(1) At the track. To make washing your bike easier, before you leave the track, scrape any packed-on dirt and mud from the engine cases and under the fenders. Do not use metal objects, such as screwdrivers, to scrape off dirt, because the hard metal will scratch your bike. Use plastic mud scrapers, as they are fairly inexpensive. Companies like Works Connection and JGRMX both make plastic mud scrapers for under $15.

(2) Prep. We recommend investing in an airbox wash cover (we use Twin Air air box covers). We use them for two reasons. First, we take the seat off to avoid getting water into the seat foam, which deteriorates the foam, making it soft. Second, with the seat off and airbox sealed, you can pressure-wash inside the airbox, and get it nice and clean. A clean airbox minimizes the risk of dirt getting into the air boot and making its way into the engine. Before installing the wash cover, carefully wipe away any dirt around the seal of the air filter. We also use a wash plug in the end of the muffler to keep water out.

(3) On the side. When the bulk of dirt is removed from the bike, take it off the stand. Place the stand in a place where you can rest the handlebars on the stand. With the bike laid on its side, you can easily get to the undercarriage of the bike where dirt is the hardest to get to. If you are using a pressure washer, avoid any direct contact with electrical connections and pivot points of the bike. 

(4) Loose dirt. Once the undercarriage of the bike is clean, put the bike back on the stand and spray off all of the loose dirt.
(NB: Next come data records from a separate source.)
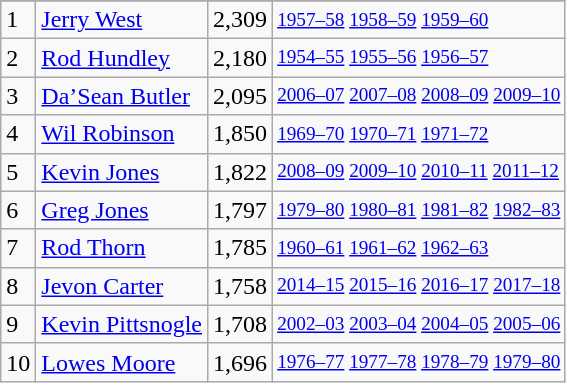
Wil Robinson (122, 134)
2014–15 2015–16 2016–17 2017–18 (419, 286)
1,696 (240, 362)
1957–58 1958–59 1959–60 (419, 20)
Lowes Moore (122, 362)
8 (18, 286)
2006–07 2007–08 2008–09 2009–10 (419, 96)
4 (18, 134)
7 (18, 248)
2 (18, 58)
1,785 (240, 248)
1,797 (240, 210)
1976–77 1977–78 1978–79 1979–80 (419, 362)
1 (18, 20)
1,708 (240, 324)
1979–80 1980–81 1981–82 1982–83 (419, 210)
10 (18, 362)
Jevon Carter (122, 286)
9 (18, 324)
1969–70 1970–71 1971–72 (419, 134)
2,095 (240, 96)
6 (18, 210)
1,758 (240, 286)
Rod Hundley (122, 58)
Da’Sean Butler (122, 96)
1,822 (240, 172)
Rod Thorn (122, 248)
Kevin Pittsnogle (122, 324)
5 (18, 172)
2,309 (240, 20)
1,850 (240, 134)
2008–09 2009–10 2010–11 2011–12 (419, 172)
2,180 (240, 58)
1960–61 1961–62 1962–63 (419, 248)
Kevin Jones (122, 172)
Jerry West (122, 20)
Greg Jones (122, 210)
2002–03 2003–04 2004–05 2005–06 (419, 324)
1954–55 1955–56 1956–57 (419, 58)
3 (18, 96)
Return [X, Y] of the center of cell containing provided text 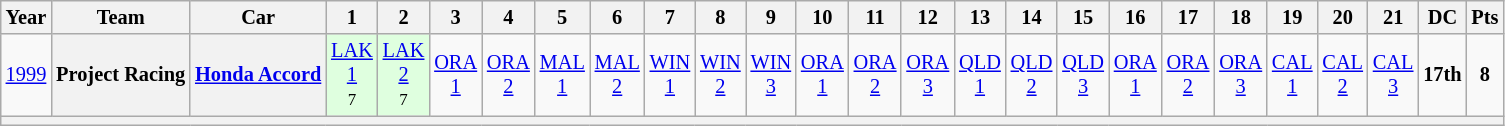
LAK27 [404, 75]
13 [980, 17]
QLD1 [980, 75]
WIN3 [771, 75]
9 [771, 17]
DC [1442, 17]
MAL1 [562, 75]
1 [352, 17]
18 [1240, 17]
WIN1 [670, 75]
17th [1442, 75]
5 [562, 17]
1999 [26, 75]
Car [258, 17]
4 [508, 17]
CAL1 [1292, 75]
Team [120, 17]
Honda Accord [258, 75]
21 [1393, 17]
CAL3 [1393, 75]
2 [404, 17]
19 [1292, 17]
10 [822, 17]
6 [618, 17]
17 [1188, 17]
11 [876, 17]
QLD2 [1032, 75]
3 [456, 17]
WIN2 [720, 75]
Year [26, 17]
LAK17 [352, 75]
CAL2 [1342, 75]
7 [670, 17]
14 [1032, 17]
12 [928, 17]
MAL2 [618, 75]
15 [1083, 17]
QLD3 [1083, 75]
20 [1342, 17]
Project Racing [120, 75]
16 [1136, 17]
Pts [1486, 17]
Pinpoint the cell where the given text exists, returning its (x, y) midpoint coordinate. 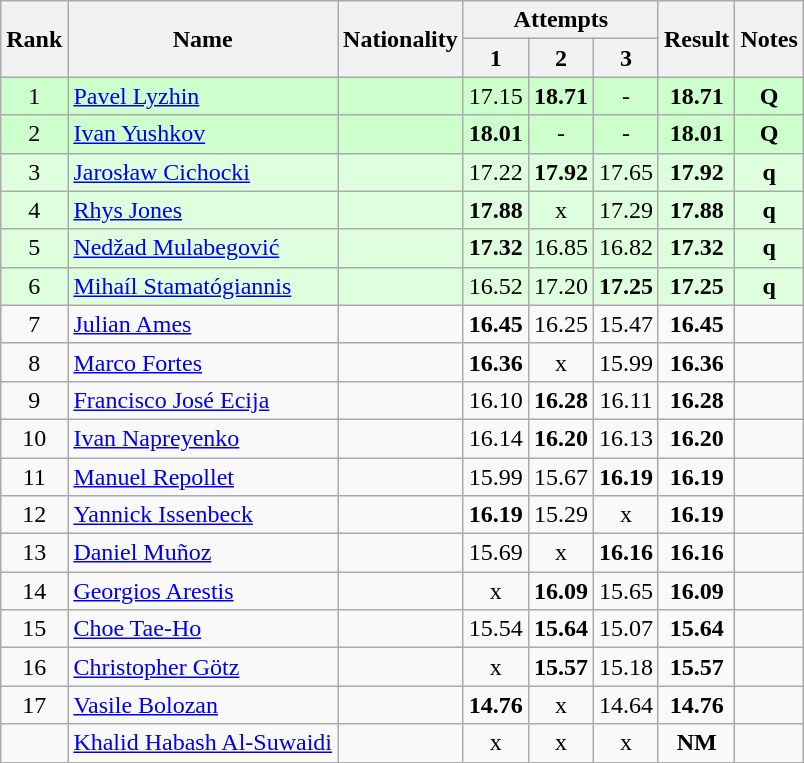
Yannick Issenbeck (203, 515)
16.82 (626, 248)
15.54 (496, 629)
17.65 (626, 172)
16.11 (626, 400)
14.64 (626, 705)
13 (34, 553)
Notes (769, 39)
15.67 (560, 477)
Georgios Arestis (203, 591)
15.47 (626, 324)
Jarosław Cichocki (203, 172)
Christopher Götz (203, 667)
15 (34, 629)
16.52 (496, 286)
17.15 (496, 96)
15.07 (626, 629)
15.69 (496, 553)
NM (696, 743)
Ivan Yushkov (203, 134)
17 (34, 705)
7 (34, 324)
Francisco José Ecija (203, 400)
15.65 (626, 591)
16 (34, 667)
17.22 (496, 172)
15.29 (560, 515)
Pavel Lyzhin (203, 96)
Mihaíl Stamatógiannis (203, 286)
12 (34, 515)
Name (203, 39)
16.85 (560, 248)
16.13 (626, 438)
Khalid Habash Al-Suwaidi (203, 743)
Marco Fortes (203, 362)
Ivan Napreyenko (203, 438)
5 (34, 248)
16.14 (496, 438)
Julian Ames (203, 324)
Nationality (401, 39)
6 (34, 286)
17.20 (560, 286)
9 (34, 400)
Vasile Bolozan (203, 705)
8 (34, 362)
10 (34, 438)
16.10 (496, 400)
11 (34, 477)
14 (34, 591)
16.25 (560, 324)
Daniel Muñoz (203, 553)
4 (34, 210)
Attempts (560, 20)
Nedžad Mulabegović (203, 248)
Manuel Repollet (203, 477)
Rhys Jones (203, 210)
Result (696, 39)
Choe Tae-Ho (203, 629)
15.18 (626, 667)
Rank (34, 39)
17.29 (626, 210)
Scan for the cell matching the given text and deliver its [x, y] coordinate at center. 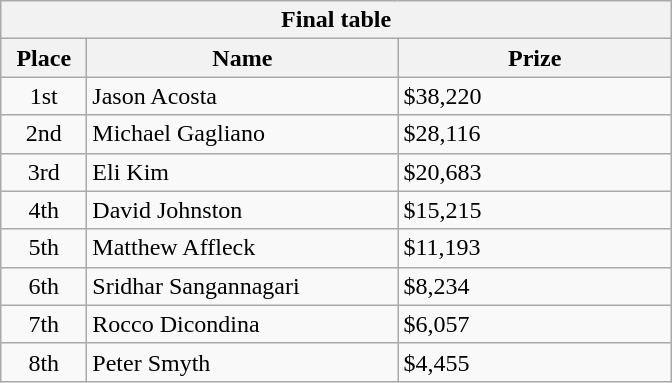
Peter Smyth [242, 362]
8th [44, 362]
$11,193 [535, 248]
1st [44, 96]
Place [44, 58]
Jason Acosta [242, 96]
2nd [44, 134]
$20,683 [535, 172]
5th [44, 248]
$6,057 [535, 324]
$38,220 [535, 96]
Final table [336, 20]
Rocco Dicondina [242, 324]
6th [44, 286]
Eli Kim [242, 172]
David Johnston [242, 210]
7th [44, 324]
Name [242, 58]
Matthew Affleck [242, 248]
$4,455 [535, 362]
3rd [44, 172]
$15,215 [535, 210]
$8,234 [535, 286]
Prize [535, 58]
Sridhar Sangannagari [242, 286]
$28,116 [535, 134]
4th [44, 210]
Michael Gagliano [242, 134]
From the cell containing the given text, extract its center point as (X, Y) coordinate. 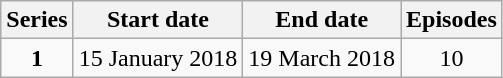
Start date (158, 20)
End date (322, 20)
15 January 2018 (158, 58)
1 (37, 58)
19 March 2018 (322, 58)
Series (37, 20)
10 (452, 58)
Episodes (452, 20)
Provide the (X, Y) coordinate of the cell's center where the given text is located.  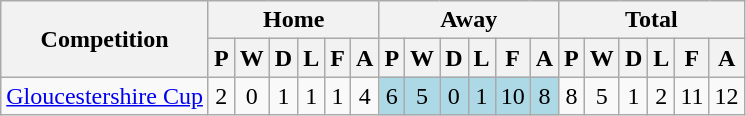
Home (293, 20)
12 (726, 96)
6 (392, 96)
4 (364, 96)
Total (652, 20)
Competition (105, 39)
Gloucestershire Cup (105, 96)
11 (692, 96)
Away (469, 20)
10 (512, 96)
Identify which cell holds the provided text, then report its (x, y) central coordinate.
(5) Soap. Once you get the bulk of the dirt off, it is time to use a cleaning agent to remove the dirt residue and grime from the bike. We use Maxima Bio Clean, but cleaning formulas like Mr. Clean and Simple Green work just as well. Whatever the cleaning formula, we like to put it in a spray bottle (Maxima Bio Clean already comes in a spray bottle) to ensure every part of the bike, save for the electrical connections and pivot joints, is being bathed. 

(6) Scotch-Brite. While the cleaning agent is working its magic, take a green Scotch-Brite pad and scrub any scuffs or black marks off your aluminum frame (not necessary on KTM or Husqvarna chromoly steel frames). Always scrub parallel to the frame to avoid leaving scratch marks.
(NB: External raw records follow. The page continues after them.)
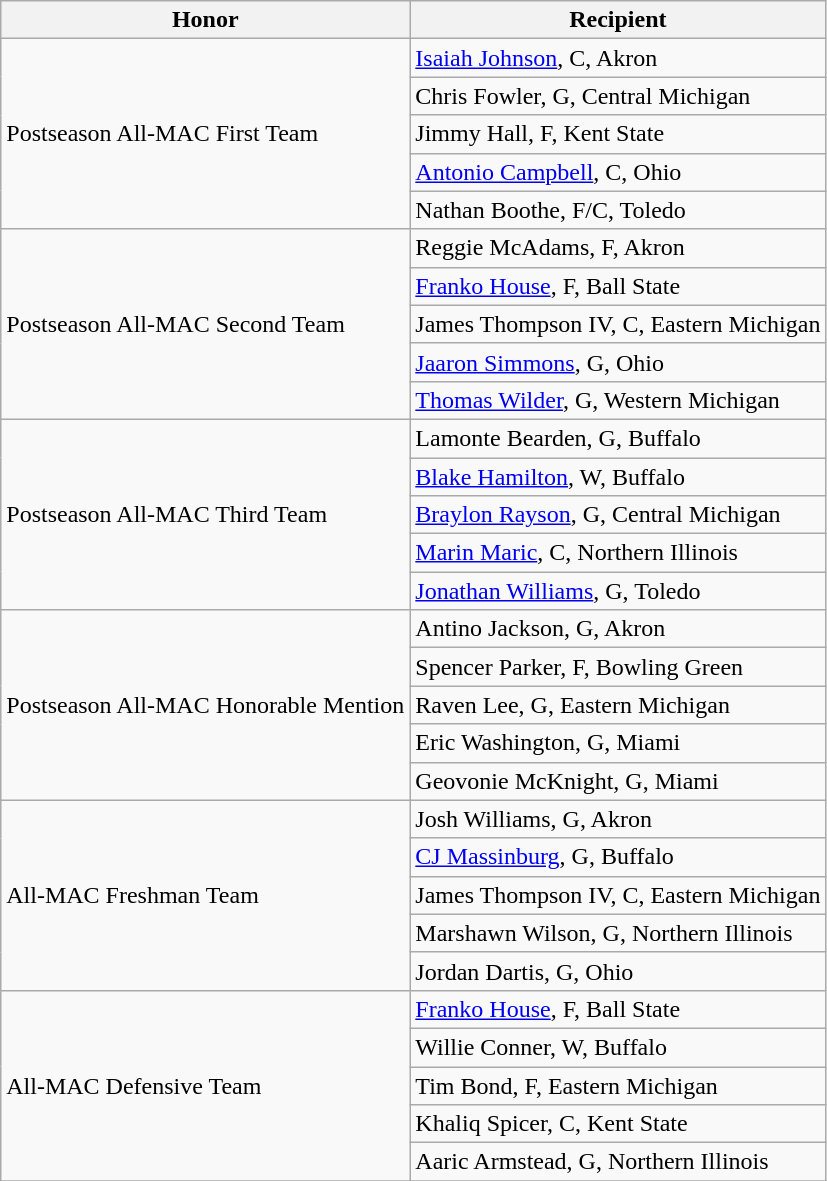
Marin Maric, C, Northern Illinois (618, 553)
Nathan Boothe, F/C, Toledo (618, 210)
Chris Fowler, G, Central Michigan (618, 96)
Antino Jackson, G, Akron (618, 629)
Jaaron Simmons, G, Ohio (618, 362)
Postseason All-MAC First Team (206, 134)
Willie Conner, W, Buffalo (618, 1047)
Lamonte Bearden, G, Buffalo (618, 438)
Jonathan Williams, G, Toledo (618, 591)
Aaric Armstead, G, Northern Illinois (618, 1162)
Geovonie McKnight, G, Miami (618, 781)
Jordan Dartis, G, Ohio (618, 971)
Eric Washington, G, Miami (618, 743)
Honor (206, 20)
All-MAC Defensive Team (206, 1085)
Postseason All-MAC Second Team (206, 324)
Josh Williams, G, Akron (618, 819)
Khaliq Spicer, C, Kent State (618, 1124)
Raven Lee, G, Eastern Michigan (618, 705)
Thomas Wilder, G, Western Michigan (618, 400)
All-MAC Freshman Team (206, 895)
Postseason All-MAC Third Team (206, 514)
Recipient (618, 20)
Isaiah Johnson, C, Akron (618, 58)
Braylon Rayson, G, Central Michigan (618, 515)
Postseason All-MAC Honorable Mention (206, 705)
Reggie McAdams, F, Akron (618, 248)
Spencer Parker, F, Bowling Green (618, 667)
Blake Hamilton, W, Buffalo (618, 477)
Jimmy Hall, F, Kent State (618, 134)
Tim Bond, F, Eastern Michigan (618, 1085)
Marshawn Wilson, G, Northern Illinois (618, 933)
Antonio Campbell, C, Ohio (618, 172)
CJ Massinburg, G, Buffalo (618, 857)
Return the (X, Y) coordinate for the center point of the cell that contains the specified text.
(7) Spray off. Use a pressure washer or a bucket of water and a big sponge to wipe away all soap and remaining dirt from the bike. Since everything is clean, take the time to carefully inspect the nooks and crannies of your bikes. Dirt often hides behind the countershaft sprocket cover, in the number plate bolt hole recesses and behind the front number plate. This is also a good time to inspect high-wear parts to see if they need to be replaced or maintained. 

(8) Wipe down. Now that the bike is clean, wipe it down with a clean dry towel. MXA has 10 old bath towels we use specifically for cleaning bikes. We throw them in the washing machine at regular intervals. After the bulk of the excess water is removed, we like to use an air compressor to blow out any excess water—again, avoiding direct contact with the electrical connections and pivot joints.

(9) Finishing up. Remove your airbox wash cover and wipe away any water that may have leaked into the air box. Install a clean air filter, and then reinstall the seat and spray it with Windex to clean it up. Dry it thoroughly. If you want to keep the plastic looking as new as possible, use Maxima SC1. We spray it on all the plastic parts and let it sit for a minute or two and then wipe it off. It keeps the plastic looking shiny, but be sure to keep SC1 away from the brake rotors and seat cover.  

(10) Start it. Remove the muffler plug and start the bike after you wash it. Let it run for a few minutes. This evaporates any water that may be sitting stagnant on the bike. If the bike needs an oil change, this is a good time since the engine oil will be nice and warm. High-pressure water gets things clean, but it can also make things like pivots and chains dry. Make sure to lube the chain and spray things like the footpeg pivots, shock preload ring threads and clutch perch. We also spray our exhaust pipes with Maxima MPPL to prevent corrosion.